_Exercise directions_
From the line with "Screen dimensions: 1490x812" to the line with "Instruction: Toggle lock all layers padlock", retype each line exactly as it stands in the records below, but skip the pictures.

_Data in this exercise_
──────────

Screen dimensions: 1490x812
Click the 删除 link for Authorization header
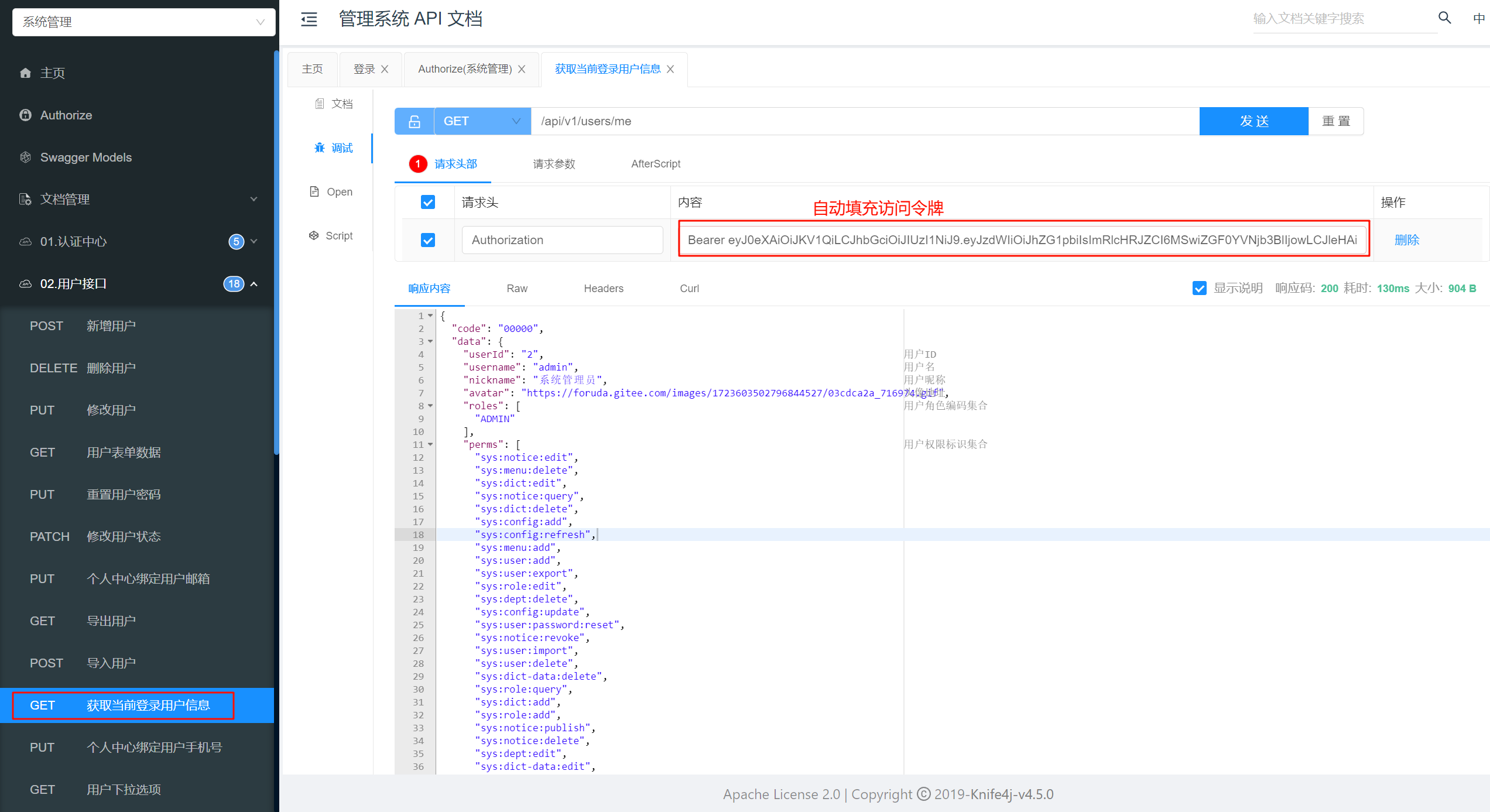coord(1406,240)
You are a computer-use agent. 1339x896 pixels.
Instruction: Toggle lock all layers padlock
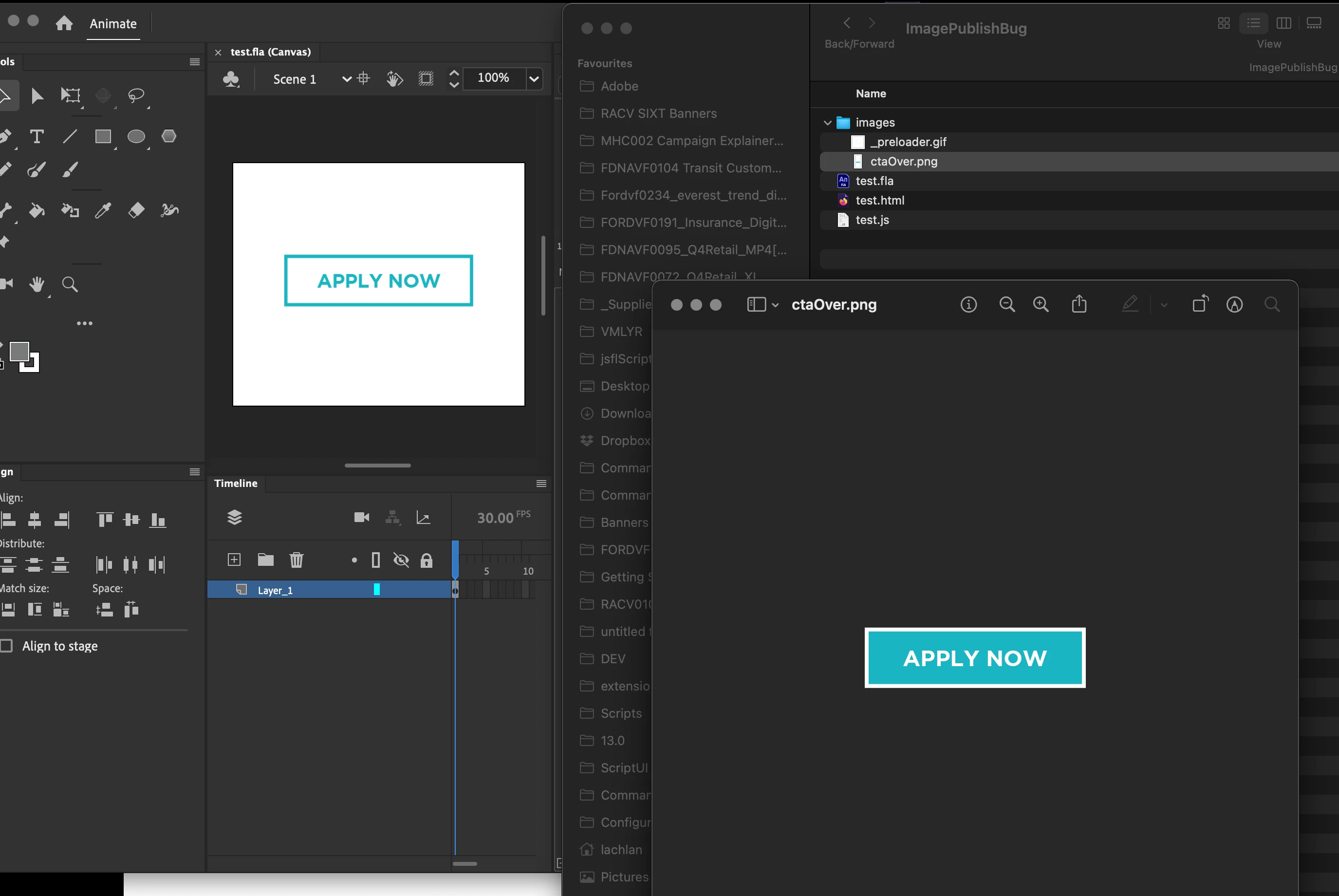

──────────

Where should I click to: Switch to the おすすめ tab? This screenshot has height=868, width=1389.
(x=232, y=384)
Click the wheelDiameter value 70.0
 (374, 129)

──────────

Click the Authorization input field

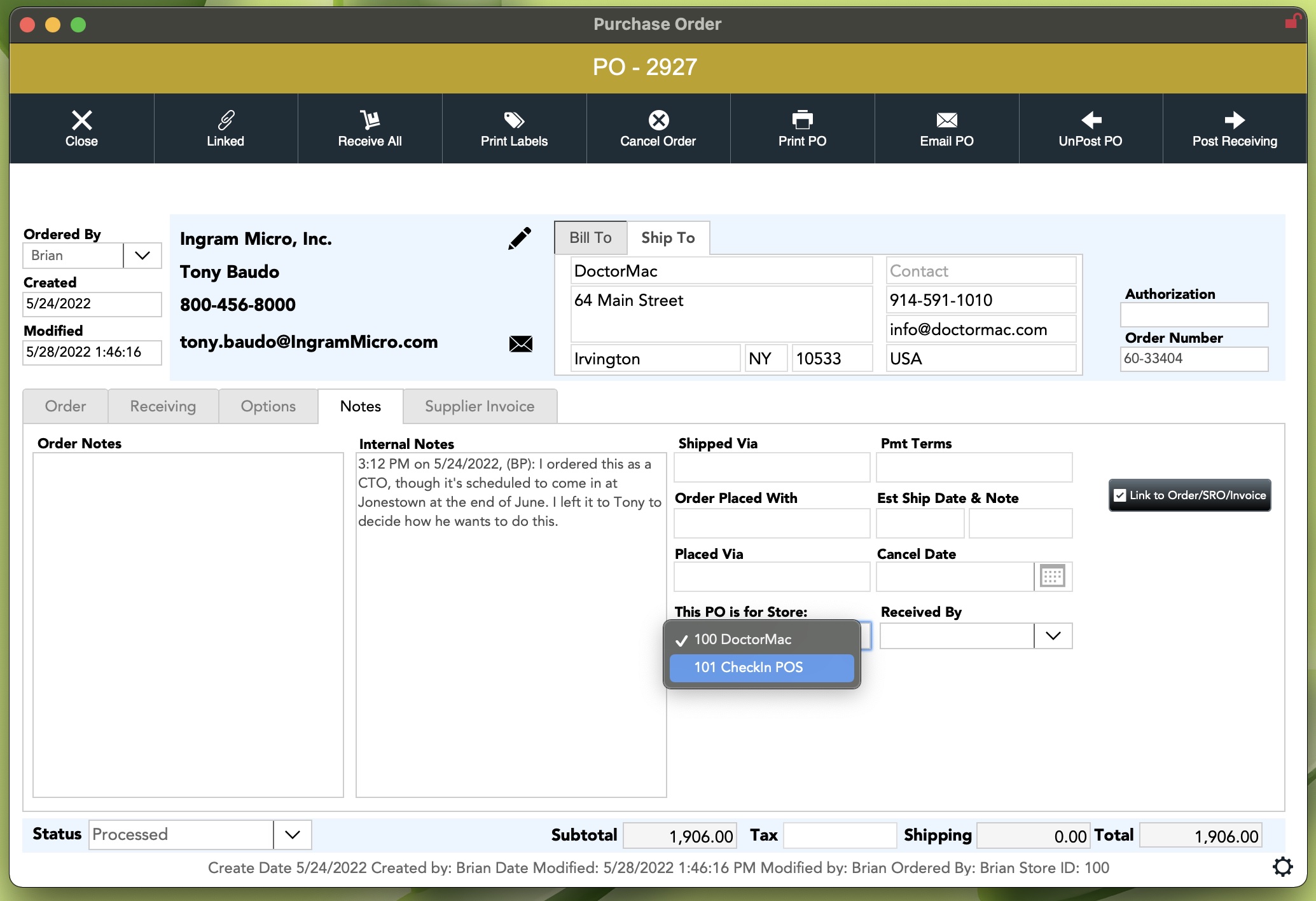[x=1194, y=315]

──────────

_Solution for this task_
Screen dimensions: 1490x812
Click the 删除 link for Authorization header
coord(1406,240)
You are a computer-use agent. 1339x896 pixels.
Instruction: Toggle lock all layers padlock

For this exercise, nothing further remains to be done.